Log files related to caching
If a cache server machine name or IP address is invalid, you get verbose messages on
the command line. You also get the messages in log files found in
$JIVE_HOME/var/logs/
.
- cache-gc.log — Output from garbage collection of the cache process.
- cache-service.out — Cache startup messages, output from the cache processes, showing start flags, restarts, and general errors.
Misconfiguration through mismatched cache address lists
If you have multiple cache servers, the configuration list of cache addresses for each must be the same. A mismatched configuration shows up in the cache-service.out file.
For example, if two servers have the same list, but a third one doesn't, the log includes messages indicating that the third server has one server but not another, or that a key is expected to be on one server, but is on another instead.
For more information on adding a cache server to a cluster, see Adding cache server machines. For more information on setting up cache servers for high-availability, see Configuring Cache servers for high-availability.
Cache server banned under heavy load
Under extreme load, an application server node may be so overwhelmed that it may ban
a remote cache server for a small period of time because responses from the cache
server are taking too long. If this occurs, you see it in the application log as
entries related to the ThresholdFailureDetector
.
This is usually a transient failure. However, if this continues, you should take steps to reduce the load on the application server to reasonable levels by adding more nodes to the cluster. You might also see this in some situations where a single under-provisioned cache server (for example, a cache server allocated just a single CPU core) is being overwhelmed by caching requests. To remedy this, ensure that the cache server has an adequate number of CPU cores. For more information on hardware requirements, see Cache Server machine.

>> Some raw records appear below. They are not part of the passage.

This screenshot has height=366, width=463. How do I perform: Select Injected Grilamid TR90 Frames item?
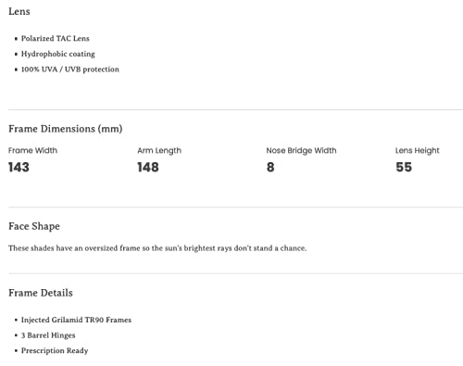click(x=76, y=320)
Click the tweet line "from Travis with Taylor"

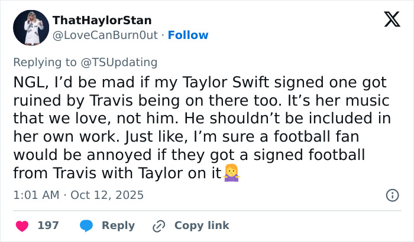pos(118,173)
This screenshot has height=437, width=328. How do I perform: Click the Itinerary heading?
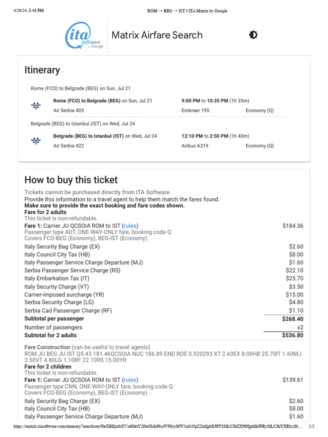[42, 70]
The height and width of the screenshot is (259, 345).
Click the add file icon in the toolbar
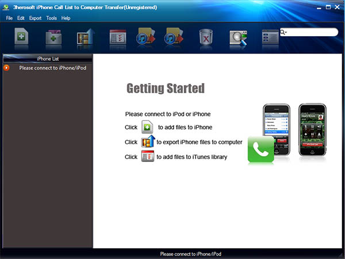tap(22, 38)
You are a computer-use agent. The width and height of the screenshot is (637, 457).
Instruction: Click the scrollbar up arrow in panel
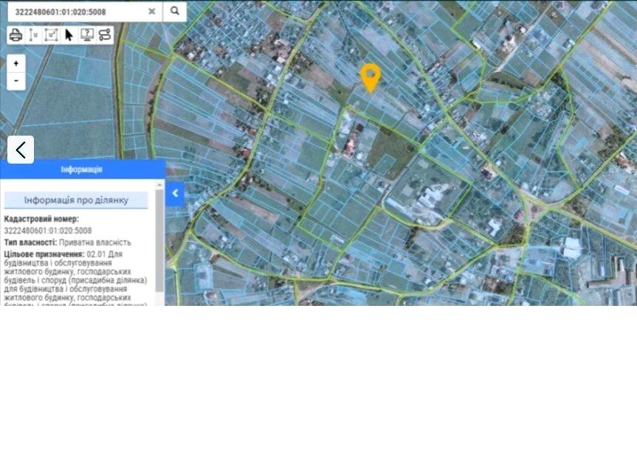click(x=159, y=184)
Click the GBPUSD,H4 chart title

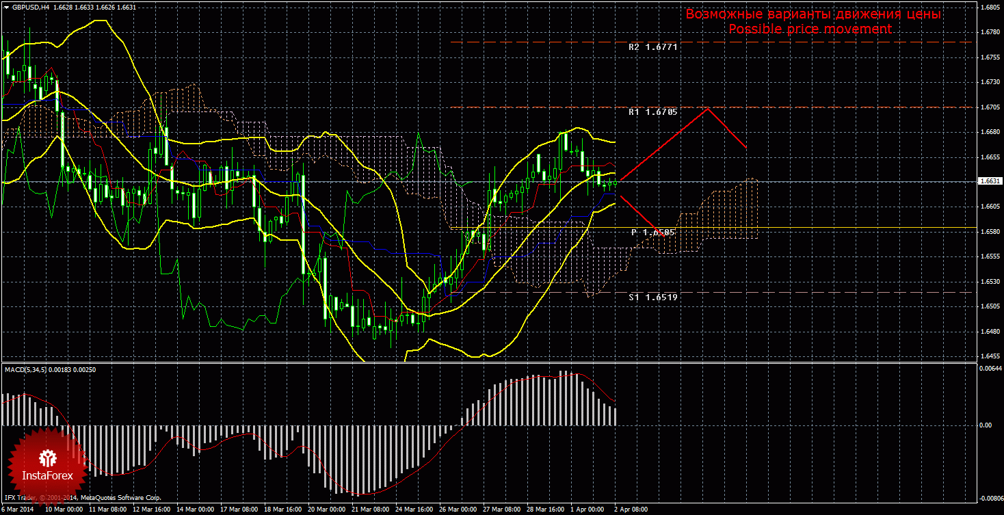point(30,6)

Banned node can result in near cache mismatches
While the failure of a node doesn't typically cause caching to fail across the cluster (cache data lives in a separate cache server), the banning of an unresponsive node can adversely affect near caches. This shows up as a mismatch visible in the application user interface.
An unresponsive node is removed from the cluster to help ensure that it doesn't disrupt the rest of the application (other nodes will ignore it until it's reinstated). Generally, this situation resolves itself, with the intermediate downside of an increase in database access.
If this happens, recent content lists can become mismatched between nodes in the cluster. That's because near cache changes, which represent the most recent changes, are batched and communicated across the cluster. If the cluster relationship is broken, communication fails between the banned node and other nodes.
After first start up, a node is unable to leave then rejoin the cluster
After the first run of a cluster — the first time you start up all of the nodes — nodes that are banned (due to being unresponsive, for example) might appear not to rejoin the cluster when they become available. That's because when each node registers itself in the database, it also retrieves the list of other nodes from the database. If one of the earlier nodes is the cluster coordinator — responsible for merging a banned cluster node back into the cluster — it is unaware of a problem if the last started node becomes unreachable.
To avoid this problem, after you start every node for the first time, bounce the entire cluster. That way, each is able to read node information about all of the others.
For example, imagine you start nodes A, B, and C in succession for the first time. The database contained no entries for them until you started them. Each enters its address in the database. Node A starts, registering itself. Node B starts, seeing A in the database. Node C starts, seeing A and B. However because node C wasn't in the database when A and B started, they don't know to check on node C — if it becomes unreachable, the won't know and won't inform the cluster coordinator. Note that the coordinator might have changed since startup.
If a node leaves the cluster, the coordinator needs to have the full list at hand to re-merge membership after the node becomes reachable again.